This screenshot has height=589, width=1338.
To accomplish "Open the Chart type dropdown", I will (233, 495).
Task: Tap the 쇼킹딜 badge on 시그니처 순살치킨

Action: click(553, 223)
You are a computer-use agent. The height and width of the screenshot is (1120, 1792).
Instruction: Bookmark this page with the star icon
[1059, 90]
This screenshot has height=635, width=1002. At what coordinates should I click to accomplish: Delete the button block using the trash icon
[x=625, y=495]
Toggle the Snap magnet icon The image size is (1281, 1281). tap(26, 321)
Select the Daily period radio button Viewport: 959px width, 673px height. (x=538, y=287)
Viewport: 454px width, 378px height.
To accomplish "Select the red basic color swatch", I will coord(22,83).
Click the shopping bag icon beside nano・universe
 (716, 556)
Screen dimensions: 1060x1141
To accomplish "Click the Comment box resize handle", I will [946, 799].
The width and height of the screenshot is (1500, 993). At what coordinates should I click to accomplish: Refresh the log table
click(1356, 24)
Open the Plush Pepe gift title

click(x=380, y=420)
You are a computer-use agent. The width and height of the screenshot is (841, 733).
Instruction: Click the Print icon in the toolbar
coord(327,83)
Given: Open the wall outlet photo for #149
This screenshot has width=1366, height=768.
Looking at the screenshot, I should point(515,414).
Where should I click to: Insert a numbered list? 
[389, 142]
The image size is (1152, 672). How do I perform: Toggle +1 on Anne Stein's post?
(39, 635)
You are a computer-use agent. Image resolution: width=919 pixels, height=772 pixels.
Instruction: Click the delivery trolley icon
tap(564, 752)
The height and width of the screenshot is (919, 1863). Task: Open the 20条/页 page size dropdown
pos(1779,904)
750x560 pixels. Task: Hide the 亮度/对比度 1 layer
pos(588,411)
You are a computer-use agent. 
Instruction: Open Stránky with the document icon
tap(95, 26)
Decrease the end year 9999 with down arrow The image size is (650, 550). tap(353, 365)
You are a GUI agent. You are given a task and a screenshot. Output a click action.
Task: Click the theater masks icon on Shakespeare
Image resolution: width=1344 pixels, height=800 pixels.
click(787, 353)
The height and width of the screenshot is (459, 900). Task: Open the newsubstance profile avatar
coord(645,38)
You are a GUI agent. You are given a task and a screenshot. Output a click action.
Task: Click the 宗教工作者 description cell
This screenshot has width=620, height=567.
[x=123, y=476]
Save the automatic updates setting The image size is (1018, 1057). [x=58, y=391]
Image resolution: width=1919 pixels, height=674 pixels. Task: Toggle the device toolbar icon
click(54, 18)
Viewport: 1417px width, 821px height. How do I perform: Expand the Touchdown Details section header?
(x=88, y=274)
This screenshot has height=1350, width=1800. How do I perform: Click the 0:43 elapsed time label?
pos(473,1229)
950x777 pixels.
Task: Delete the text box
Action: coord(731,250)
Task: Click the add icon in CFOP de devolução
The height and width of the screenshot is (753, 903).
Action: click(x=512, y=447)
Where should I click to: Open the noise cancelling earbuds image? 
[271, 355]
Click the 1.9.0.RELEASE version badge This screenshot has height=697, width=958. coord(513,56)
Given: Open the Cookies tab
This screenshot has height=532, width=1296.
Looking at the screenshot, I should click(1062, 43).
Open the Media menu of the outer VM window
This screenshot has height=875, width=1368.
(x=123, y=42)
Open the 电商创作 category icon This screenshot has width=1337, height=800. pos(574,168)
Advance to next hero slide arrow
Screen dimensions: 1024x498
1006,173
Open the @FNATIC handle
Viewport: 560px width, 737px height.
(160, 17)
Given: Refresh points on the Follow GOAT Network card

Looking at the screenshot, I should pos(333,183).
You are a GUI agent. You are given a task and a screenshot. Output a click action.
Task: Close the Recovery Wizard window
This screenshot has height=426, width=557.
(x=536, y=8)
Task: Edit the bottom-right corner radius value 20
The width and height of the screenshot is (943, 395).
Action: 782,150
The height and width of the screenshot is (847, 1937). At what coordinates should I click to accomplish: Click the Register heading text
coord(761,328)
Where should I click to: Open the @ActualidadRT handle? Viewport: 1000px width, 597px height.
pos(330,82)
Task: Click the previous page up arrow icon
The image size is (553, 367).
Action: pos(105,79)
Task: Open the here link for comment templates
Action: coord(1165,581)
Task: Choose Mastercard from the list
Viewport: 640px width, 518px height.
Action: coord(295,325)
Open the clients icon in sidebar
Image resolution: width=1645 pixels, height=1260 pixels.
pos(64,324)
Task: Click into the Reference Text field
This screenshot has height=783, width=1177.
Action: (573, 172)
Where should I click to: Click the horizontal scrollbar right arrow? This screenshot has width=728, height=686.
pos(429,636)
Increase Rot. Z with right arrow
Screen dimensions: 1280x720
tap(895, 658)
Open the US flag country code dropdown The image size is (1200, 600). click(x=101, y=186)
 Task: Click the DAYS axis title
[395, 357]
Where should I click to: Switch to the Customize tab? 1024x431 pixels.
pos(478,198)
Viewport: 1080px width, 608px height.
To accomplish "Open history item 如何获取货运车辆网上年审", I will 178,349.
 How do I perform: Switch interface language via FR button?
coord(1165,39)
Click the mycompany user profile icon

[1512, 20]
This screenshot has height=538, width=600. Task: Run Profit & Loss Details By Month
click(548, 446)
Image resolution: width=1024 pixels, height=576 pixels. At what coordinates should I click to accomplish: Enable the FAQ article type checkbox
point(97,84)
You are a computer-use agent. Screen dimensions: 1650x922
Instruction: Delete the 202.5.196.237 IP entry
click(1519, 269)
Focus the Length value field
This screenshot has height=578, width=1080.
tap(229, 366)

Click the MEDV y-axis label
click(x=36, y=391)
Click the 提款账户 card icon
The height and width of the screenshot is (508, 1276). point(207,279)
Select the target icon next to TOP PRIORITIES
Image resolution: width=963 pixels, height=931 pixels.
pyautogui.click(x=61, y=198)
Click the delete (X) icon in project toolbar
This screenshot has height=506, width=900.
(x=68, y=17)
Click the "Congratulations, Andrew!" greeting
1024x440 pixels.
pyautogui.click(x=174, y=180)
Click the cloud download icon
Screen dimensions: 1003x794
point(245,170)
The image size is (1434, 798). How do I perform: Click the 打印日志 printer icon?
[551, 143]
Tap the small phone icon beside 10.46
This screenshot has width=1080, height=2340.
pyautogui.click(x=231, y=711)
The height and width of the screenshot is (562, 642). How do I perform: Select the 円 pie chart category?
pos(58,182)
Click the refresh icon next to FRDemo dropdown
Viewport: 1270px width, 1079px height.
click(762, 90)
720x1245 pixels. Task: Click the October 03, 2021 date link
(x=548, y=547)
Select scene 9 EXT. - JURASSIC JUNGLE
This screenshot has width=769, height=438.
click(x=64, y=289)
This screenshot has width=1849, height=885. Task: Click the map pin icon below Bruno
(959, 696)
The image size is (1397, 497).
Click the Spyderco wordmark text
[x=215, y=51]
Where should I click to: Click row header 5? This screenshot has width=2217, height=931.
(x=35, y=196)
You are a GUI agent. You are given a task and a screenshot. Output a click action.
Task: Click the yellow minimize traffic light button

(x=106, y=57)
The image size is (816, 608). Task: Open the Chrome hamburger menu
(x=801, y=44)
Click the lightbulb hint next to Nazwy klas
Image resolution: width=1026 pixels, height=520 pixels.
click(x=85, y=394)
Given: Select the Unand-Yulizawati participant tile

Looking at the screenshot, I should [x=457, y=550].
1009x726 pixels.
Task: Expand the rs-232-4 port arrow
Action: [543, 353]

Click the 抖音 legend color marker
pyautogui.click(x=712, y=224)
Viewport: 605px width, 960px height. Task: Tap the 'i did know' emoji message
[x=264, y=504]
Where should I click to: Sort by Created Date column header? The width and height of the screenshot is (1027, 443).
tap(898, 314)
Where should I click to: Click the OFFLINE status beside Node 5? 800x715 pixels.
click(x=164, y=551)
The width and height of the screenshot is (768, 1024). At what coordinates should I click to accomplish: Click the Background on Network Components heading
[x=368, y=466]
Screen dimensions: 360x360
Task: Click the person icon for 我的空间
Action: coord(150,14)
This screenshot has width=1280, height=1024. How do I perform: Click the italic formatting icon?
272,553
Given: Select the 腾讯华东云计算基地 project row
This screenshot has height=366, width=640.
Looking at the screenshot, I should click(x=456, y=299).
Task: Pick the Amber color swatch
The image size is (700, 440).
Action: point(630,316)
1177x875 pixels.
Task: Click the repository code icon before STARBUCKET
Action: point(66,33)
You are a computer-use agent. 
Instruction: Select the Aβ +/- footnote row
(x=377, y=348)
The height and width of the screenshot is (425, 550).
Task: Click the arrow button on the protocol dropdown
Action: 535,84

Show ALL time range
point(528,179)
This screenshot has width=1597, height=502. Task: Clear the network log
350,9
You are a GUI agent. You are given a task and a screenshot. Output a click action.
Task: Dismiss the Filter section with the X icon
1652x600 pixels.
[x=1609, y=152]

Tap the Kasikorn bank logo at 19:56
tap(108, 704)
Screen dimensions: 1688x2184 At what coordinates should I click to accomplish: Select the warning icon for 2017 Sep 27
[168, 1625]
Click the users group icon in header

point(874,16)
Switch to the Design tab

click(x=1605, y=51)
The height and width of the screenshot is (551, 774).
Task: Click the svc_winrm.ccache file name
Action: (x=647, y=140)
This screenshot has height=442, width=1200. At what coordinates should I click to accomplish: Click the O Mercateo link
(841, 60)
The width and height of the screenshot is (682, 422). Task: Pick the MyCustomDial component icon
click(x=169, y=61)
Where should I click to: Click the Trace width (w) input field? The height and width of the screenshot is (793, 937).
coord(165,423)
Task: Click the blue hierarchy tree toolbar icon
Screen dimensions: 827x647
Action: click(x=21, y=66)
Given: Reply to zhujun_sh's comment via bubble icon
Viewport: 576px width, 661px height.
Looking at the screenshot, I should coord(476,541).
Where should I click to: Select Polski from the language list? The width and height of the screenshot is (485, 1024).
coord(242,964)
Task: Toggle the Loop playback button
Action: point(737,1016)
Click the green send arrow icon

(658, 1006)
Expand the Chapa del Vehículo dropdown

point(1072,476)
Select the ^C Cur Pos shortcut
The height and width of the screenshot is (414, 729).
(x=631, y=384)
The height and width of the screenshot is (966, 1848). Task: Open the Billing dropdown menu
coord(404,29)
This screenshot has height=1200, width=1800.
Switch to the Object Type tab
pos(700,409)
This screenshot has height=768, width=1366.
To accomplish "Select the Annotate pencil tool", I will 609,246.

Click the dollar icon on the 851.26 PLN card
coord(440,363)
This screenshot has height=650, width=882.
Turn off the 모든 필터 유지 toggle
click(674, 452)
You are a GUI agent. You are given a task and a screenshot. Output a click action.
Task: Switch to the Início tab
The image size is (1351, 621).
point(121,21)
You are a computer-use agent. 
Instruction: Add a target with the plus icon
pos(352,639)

* * * * * * *

§ **Exercise objective**: Look through the entries above. Extract each line with the word "value".

§ **Exercise result**:
Task: Edit the bottom-right corner radius value 20
Focus the Length value field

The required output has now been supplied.